Stated goal ->
From the entries below, extract each line that contains the string "chat" and copy it unchanged.

>> START

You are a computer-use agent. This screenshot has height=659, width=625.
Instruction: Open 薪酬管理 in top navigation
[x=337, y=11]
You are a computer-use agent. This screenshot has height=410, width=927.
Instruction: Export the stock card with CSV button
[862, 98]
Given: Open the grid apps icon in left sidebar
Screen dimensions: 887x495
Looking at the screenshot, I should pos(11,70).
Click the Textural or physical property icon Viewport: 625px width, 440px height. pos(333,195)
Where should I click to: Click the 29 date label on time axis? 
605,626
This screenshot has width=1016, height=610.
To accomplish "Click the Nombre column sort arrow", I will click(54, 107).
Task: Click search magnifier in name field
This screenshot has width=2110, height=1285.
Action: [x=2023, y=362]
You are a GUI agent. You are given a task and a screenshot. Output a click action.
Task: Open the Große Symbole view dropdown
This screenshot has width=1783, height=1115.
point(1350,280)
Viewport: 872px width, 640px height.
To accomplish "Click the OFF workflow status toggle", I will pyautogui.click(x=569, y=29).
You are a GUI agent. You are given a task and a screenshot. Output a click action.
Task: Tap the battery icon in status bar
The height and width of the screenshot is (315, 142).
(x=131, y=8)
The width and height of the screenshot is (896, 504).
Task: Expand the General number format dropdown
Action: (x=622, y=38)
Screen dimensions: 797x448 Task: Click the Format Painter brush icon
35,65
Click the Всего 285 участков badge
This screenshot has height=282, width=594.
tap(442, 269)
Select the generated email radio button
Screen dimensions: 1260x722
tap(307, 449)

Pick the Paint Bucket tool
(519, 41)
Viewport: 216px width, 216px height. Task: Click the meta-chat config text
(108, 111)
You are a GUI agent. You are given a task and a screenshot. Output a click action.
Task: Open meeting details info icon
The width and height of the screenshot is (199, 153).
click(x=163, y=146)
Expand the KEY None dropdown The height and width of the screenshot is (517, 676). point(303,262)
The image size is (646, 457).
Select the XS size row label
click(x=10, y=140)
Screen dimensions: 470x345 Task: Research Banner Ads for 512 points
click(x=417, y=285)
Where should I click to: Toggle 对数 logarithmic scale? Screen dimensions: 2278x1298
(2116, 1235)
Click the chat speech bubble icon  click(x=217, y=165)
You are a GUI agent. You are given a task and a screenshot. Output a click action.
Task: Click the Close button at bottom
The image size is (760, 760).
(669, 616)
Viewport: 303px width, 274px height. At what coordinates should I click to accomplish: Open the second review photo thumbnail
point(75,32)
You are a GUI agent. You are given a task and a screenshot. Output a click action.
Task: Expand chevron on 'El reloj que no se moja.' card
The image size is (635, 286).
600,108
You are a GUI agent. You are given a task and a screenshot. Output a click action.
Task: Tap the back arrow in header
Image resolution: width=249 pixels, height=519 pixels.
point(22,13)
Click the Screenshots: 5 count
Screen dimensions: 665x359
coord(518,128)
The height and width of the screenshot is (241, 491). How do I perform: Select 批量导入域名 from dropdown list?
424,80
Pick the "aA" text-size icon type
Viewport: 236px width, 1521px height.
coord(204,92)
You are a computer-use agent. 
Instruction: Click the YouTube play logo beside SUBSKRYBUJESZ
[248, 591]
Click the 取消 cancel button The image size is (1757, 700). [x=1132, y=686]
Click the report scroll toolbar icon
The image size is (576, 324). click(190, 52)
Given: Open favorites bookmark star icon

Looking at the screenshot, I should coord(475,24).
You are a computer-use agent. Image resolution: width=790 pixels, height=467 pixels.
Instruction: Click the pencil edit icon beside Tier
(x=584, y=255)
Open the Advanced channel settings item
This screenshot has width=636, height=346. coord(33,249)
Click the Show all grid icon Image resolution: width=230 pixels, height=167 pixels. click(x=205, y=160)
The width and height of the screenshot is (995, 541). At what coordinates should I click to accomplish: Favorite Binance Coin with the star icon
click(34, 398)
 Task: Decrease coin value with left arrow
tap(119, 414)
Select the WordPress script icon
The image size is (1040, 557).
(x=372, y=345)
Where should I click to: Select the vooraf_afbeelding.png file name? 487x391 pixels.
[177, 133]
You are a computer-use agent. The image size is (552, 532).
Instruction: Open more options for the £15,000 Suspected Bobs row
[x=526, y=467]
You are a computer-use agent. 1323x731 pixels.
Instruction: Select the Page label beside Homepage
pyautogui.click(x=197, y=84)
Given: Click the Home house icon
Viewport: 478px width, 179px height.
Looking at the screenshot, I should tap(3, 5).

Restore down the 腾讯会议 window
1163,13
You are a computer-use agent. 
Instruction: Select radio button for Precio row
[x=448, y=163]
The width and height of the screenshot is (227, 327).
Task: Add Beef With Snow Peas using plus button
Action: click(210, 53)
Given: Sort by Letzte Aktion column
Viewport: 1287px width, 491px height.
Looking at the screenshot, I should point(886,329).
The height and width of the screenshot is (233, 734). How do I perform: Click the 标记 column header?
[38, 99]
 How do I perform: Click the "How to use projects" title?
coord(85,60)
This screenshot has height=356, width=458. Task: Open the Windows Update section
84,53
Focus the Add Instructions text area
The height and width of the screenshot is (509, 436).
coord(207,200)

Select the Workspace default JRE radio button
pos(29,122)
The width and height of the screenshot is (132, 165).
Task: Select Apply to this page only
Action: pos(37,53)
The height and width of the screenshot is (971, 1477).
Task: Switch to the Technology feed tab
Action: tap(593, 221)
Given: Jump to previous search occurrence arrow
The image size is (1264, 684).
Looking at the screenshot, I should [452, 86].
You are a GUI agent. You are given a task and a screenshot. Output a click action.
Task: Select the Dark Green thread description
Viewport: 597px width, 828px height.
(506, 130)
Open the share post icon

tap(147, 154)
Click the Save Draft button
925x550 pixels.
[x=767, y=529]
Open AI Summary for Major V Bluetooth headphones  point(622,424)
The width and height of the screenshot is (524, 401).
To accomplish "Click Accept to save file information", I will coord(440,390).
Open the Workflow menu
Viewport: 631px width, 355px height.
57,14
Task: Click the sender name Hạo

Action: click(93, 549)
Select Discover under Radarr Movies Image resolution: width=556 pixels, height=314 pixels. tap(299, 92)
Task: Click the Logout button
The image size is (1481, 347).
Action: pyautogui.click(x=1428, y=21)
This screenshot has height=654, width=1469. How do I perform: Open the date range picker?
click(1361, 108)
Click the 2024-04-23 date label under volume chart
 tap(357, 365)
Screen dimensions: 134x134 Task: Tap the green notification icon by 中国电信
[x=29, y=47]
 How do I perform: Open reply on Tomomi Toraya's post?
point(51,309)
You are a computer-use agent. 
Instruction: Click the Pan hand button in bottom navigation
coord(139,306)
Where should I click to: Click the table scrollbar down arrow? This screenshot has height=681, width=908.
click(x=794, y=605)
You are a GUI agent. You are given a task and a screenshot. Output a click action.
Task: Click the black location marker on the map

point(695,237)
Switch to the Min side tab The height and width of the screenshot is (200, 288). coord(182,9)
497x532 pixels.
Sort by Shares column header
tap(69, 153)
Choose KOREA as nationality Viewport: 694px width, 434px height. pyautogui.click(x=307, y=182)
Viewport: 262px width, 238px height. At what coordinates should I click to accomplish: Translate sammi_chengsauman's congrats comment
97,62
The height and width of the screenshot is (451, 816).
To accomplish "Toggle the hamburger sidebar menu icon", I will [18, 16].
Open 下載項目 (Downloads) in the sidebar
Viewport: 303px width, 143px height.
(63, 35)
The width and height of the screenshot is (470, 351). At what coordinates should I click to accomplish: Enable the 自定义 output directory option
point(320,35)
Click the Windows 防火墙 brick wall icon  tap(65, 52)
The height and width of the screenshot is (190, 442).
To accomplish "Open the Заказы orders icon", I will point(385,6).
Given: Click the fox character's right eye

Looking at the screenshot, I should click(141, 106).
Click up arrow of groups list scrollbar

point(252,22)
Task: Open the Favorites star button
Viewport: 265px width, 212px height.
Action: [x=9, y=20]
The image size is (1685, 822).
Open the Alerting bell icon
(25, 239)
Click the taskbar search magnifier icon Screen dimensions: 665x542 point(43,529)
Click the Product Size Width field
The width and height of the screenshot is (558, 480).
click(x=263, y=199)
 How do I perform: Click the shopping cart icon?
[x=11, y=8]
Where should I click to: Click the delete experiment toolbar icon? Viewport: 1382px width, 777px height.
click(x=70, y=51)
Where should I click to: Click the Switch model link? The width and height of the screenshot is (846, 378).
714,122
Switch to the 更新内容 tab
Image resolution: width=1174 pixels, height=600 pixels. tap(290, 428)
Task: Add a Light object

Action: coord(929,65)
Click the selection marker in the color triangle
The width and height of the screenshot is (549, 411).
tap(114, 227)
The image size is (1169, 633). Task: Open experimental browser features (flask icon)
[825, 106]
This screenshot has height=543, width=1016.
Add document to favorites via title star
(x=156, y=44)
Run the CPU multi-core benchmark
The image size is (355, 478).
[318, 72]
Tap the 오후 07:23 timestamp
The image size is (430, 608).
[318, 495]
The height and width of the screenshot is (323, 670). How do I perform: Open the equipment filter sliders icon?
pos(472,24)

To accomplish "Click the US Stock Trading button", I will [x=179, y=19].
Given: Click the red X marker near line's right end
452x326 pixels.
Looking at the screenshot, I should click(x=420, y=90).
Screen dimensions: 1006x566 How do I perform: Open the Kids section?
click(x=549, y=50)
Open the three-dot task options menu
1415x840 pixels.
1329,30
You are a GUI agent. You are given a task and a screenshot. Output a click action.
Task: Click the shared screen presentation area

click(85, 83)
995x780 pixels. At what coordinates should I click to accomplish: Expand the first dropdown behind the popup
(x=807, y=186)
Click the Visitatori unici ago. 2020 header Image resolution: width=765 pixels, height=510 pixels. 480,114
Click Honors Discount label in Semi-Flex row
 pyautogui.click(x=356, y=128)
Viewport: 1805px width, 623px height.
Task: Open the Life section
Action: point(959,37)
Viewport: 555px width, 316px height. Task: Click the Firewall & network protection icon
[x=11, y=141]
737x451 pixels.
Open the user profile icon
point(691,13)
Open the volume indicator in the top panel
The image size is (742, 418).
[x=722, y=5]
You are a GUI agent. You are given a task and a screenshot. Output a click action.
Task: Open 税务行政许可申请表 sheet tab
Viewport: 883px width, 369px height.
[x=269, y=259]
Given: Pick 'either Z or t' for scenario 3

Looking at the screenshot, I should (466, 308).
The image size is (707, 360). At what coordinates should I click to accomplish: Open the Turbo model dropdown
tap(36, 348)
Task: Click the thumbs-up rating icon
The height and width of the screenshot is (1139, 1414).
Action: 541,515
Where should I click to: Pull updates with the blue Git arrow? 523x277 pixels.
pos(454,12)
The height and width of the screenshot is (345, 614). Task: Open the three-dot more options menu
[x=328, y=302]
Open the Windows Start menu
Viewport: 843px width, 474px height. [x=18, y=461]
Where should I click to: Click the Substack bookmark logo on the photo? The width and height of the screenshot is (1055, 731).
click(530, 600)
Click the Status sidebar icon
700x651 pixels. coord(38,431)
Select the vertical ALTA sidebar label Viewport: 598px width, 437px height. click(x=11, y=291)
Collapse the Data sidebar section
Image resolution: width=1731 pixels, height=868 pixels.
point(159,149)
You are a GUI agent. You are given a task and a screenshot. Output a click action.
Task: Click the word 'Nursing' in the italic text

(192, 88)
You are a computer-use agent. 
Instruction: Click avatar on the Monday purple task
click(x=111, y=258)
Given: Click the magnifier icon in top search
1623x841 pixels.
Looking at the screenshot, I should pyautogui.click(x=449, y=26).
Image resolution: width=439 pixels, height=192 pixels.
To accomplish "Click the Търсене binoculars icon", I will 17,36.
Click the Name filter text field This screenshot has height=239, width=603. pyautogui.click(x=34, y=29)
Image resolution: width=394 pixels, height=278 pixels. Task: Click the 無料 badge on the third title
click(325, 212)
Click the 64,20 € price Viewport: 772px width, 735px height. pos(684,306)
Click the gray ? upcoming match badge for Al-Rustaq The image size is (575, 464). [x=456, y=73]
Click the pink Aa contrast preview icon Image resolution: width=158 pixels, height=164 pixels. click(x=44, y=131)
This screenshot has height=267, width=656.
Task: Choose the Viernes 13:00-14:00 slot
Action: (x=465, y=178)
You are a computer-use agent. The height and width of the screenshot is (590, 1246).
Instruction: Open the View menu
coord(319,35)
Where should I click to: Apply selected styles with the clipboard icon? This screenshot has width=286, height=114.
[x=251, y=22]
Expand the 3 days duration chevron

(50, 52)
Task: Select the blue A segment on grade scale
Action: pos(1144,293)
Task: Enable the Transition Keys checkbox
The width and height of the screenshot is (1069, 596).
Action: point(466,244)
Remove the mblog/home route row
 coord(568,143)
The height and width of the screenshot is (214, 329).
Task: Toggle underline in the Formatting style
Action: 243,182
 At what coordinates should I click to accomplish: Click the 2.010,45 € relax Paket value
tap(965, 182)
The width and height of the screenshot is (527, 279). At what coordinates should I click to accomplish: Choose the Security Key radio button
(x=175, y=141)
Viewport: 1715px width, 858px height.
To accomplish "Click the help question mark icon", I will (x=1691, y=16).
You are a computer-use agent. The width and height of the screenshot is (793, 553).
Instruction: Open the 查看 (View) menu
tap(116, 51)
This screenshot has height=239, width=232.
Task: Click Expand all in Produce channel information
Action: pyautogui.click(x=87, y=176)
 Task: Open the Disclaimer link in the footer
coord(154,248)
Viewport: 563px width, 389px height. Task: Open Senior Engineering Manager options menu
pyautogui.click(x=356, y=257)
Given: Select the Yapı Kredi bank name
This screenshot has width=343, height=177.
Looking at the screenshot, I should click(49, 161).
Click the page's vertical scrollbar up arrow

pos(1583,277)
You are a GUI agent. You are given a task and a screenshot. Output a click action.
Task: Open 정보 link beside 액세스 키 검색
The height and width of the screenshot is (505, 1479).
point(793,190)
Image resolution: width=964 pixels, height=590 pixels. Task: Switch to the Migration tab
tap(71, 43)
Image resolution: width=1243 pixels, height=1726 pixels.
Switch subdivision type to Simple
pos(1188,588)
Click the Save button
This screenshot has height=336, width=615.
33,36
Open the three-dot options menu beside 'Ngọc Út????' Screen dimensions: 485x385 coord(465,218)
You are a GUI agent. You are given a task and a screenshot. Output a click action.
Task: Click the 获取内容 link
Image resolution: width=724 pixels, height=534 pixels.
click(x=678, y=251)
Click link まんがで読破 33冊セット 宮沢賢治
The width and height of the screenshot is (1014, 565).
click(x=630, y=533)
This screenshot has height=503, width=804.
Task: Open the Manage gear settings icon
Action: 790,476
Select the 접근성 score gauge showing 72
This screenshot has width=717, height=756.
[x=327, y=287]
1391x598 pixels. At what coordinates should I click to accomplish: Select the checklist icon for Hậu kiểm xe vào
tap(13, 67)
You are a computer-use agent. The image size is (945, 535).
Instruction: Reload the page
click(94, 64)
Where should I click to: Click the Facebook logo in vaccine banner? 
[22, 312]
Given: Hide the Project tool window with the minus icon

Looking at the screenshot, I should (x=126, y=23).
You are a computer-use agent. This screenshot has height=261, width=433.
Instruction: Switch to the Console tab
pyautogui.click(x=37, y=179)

>> END

Task solution ->
Viewport: 216px width, 216px height. Task: Click the meta-chat config text
Click the chat speech bubble icon  click(x=217, y=165)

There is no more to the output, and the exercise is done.